__Data records__.
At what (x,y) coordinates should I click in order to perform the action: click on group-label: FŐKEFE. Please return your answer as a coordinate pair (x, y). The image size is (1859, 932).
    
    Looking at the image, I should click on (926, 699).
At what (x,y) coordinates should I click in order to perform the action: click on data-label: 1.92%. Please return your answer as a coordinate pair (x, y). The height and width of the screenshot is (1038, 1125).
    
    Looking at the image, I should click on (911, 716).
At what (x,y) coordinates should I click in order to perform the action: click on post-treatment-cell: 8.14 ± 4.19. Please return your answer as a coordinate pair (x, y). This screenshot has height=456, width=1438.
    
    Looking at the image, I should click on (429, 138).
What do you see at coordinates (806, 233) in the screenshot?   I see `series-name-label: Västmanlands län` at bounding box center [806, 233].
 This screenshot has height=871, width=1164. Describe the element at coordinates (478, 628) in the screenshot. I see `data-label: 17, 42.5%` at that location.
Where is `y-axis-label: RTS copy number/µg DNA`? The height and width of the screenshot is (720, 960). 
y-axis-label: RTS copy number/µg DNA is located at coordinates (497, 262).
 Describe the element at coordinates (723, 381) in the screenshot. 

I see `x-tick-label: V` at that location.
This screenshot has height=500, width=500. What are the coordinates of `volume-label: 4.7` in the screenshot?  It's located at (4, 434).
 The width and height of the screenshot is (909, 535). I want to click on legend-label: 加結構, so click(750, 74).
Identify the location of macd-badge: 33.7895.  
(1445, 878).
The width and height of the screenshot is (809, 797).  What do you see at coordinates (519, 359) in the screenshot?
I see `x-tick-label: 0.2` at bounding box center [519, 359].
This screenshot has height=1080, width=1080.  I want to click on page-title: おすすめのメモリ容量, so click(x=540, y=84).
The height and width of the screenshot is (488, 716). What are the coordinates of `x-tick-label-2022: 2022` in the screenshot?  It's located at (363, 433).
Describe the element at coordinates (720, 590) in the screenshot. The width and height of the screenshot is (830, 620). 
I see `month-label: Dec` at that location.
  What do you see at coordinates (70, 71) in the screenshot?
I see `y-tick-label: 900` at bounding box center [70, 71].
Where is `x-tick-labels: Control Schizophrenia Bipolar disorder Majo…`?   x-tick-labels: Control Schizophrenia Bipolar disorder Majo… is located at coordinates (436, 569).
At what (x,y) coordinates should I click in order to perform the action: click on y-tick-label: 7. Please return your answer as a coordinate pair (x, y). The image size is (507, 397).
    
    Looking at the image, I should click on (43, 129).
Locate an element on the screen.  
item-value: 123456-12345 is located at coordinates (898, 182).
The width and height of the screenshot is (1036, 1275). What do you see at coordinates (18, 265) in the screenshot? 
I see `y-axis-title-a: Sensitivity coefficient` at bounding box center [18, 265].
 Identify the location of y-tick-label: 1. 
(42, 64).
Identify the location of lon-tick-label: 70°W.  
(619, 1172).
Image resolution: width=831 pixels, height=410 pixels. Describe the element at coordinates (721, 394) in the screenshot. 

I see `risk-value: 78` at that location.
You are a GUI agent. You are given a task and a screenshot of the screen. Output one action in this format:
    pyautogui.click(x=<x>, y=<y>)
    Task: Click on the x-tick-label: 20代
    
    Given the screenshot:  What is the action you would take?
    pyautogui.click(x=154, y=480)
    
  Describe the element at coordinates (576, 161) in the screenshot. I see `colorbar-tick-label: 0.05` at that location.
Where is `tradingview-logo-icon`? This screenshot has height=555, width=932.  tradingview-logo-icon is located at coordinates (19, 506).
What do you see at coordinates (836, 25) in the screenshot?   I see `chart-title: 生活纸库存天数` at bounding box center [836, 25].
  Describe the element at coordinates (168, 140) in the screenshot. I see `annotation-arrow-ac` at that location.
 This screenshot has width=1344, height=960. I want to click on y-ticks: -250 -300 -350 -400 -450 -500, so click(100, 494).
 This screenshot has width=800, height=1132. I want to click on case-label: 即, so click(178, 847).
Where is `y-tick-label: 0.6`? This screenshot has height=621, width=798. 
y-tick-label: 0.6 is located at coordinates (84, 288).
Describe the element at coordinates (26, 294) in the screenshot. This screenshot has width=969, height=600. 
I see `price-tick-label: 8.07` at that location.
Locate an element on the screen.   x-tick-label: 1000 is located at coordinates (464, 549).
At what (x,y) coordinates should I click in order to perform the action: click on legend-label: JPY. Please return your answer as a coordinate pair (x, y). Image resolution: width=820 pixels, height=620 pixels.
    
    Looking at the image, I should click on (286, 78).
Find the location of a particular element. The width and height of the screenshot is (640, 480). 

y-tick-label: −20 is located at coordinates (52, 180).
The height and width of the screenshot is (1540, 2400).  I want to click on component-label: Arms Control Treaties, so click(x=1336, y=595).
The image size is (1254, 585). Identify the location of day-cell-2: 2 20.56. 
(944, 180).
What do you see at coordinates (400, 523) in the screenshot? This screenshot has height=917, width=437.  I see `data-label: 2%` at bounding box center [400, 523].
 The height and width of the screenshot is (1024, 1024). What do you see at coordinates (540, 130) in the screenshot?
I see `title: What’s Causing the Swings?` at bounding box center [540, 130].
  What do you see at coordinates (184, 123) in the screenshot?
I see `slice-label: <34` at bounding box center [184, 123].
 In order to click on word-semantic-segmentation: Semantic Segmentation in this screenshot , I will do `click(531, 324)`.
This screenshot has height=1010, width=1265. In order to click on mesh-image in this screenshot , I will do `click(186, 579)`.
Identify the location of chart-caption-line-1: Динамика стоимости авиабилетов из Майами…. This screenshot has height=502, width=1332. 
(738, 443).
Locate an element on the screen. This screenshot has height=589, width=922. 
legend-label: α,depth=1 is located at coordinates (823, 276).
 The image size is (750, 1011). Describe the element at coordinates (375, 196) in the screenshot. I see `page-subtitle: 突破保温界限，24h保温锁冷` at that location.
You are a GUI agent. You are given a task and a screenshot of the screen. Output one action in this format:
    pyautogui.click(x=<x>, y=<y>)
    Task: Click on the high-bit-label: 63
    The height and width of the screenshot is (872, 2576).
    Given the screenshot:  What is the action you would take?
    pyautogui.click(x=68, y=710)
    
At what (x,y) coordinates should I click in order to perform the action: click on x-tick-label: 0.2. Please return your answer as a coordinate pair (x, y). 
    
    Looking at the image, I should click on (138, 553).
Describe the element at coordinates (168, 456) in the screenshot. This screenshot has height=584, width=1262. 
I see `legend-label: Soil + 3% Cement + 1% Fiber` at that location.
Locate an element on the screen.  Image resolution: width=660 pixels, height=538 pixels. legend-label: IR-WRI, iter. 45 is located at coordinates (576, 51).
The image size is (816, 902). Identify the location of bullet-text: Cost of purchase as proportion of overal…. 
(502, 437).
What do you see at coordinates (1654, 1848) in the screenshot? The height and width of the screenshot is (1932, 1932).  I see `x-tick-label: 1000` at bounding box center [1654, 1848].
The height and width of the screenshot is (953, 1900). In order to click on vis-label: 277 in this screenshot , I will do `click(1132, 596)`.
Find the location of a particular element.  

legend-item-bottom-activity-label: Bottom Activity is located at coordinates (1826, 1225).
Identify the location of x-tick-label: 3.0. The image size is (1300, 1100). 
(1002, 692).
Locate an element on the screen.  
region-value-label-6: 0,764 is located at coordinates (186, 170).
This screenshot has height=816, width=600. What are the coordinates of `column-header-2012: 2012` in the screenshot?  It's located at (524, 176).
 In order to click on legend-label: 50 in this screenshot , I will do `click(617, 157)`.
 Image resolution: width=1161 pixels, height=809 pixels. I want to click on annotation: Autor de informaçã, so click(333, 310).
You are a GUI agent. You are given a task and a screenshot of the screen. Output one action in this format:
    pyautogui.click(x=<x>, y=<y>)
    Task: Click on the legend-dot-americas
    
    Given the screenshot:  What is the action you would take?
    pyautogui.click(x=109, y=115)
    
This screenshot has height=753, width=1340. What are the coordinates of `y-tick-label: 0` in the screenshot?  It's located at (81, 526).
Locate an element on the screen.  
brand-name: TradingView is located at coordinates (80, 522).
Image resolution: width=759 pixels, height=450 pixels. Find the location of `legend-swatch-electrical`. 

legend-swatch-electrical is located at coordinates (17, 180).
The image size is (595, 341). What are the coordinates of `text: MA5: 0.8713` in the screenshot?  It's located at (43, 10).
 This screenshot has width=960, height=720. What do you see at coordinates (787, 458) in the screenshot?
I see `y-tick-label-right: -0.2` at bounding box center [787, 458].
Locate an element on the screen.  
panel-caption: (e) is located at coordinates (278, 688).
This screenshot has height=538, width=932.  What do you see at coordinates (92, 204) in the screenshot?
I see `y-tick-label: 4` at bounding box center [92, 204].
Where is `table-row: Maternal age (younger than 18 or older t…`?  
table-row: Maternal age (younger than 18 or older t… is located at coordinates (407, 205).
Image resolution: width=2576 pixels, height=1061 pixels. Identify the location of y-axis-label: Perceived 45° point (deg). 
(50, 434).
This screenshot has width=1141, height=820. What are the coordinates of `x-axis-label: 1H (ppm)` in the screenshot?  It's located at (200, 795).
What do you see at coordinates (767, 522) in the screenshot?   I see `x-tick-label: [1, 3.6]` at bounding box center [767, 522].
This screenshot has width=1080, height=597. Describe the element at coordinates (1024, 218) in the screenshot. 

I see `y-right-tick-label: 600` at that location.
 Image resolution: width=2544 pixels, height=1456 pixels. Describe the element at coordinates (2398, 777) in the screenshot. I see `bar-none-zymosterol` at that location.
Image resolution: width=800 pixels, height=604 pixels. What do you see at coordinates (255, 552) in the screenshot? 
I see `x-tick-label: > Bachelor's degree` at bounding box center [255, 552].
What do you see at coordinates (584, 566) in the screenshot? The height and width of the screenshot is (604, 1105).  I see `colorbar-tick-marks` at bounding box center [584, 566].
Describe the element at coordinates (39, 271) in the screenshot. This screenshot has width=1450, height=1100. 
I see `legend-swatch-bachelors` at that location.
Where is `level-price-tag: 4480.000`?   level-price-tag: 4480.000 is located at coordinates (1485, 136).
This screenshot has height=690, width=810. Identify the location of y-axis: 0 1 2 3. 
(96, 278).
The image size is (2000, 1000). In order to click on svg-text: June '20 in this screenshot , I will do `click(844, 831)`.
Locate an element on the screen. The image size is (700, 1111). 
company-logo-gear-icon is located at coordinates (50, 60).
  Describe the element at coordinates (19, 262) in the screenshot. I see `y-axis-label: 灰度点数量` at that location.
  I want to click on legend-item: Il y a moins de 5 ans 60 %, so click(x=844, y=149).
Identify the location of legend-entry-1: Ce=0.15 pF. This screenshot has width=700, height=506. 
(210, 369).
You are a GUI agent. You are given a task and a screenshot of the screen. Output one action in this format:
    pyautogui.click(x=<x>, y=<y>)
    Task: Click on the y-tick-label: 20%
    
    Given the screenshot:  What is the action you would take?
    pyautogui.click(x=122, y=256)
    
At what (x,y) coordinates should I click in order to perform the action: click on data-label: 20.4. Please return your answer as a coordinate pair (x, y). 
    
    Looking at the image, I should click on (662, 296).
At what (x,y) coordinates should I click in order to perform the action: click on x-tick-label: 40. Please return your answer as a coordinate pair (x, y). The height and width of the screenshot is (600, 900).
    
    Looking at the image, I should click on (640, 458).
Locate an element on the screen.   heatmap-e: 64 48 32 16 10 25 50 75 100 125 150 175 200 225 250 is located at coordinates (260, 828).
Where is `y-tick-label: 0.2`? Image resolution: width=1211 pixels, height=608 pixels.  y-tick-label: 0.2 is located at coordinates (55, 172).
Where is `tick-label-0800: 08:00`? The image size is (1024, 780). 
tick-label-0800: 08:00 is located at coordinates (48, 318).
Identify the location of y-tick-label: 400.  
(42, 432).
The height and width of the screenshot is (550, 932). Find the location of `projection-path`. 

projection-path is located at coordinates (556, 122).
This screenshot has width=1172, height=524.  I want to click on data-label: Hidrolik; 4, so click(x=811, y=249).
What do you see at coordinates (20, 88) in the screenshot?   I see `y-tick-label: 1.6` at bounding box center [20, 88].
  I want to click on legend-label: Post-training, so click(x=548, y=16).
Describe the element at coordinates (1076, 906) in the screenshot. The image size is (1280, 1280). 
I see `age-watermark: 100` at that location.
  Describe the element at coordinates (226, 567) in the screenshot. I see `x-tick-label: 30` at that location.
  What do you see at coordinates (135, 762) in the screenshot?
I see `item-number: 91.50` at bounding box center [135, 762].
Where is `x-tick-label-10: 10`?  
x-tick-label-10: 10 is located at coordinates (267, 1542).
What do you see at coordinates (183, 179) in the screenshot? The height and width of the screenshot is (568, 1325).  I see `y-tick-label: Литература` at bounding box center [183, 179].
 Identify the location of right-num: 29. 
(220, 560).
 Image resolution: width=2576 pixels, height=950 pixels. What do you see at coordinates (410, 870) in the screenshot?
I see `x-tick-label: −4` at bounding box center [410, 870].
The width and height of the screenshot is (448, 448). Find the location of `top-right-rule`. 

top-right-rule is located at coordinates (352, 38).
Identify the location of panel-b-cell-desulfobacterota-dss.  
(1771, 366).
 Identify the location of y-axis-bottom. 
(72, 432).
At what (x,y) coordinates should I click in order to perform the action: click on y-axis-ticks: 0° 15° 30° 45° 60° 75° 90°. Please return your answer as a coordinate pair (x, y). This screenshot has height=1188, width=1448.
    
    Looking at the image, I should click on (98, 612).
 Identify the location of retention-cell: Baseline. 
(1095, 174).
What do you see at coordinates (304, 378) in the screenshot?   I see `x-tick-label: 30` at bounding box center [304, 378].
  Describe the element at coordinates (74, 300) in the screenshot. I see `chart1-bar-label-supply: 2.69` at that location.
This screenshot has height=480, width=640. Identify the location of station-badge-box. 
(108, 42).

__Directive__.
Please repeat word for word everything from the start of the entries down to the line containing "Looking at the image, I should click on (911, 716).", including that line.

__Answer section__.
At what (x,y) coordinates should I click in order to perform the action: click on group-label: FŐKEFE. Please return your answer as a coordinate pair (x, y). The image size is (1859, 932).
    
    Looking at the image, I should click on (926, 699).
At what (x,y) coordinates should I click in order to perform the action: click on data-label: 1.92%. Please return your answer as a coordinate pair (x, y). The height and width of the screenshot is (1038, 1125).
    
    Looking at the image, I should click on (911, 716).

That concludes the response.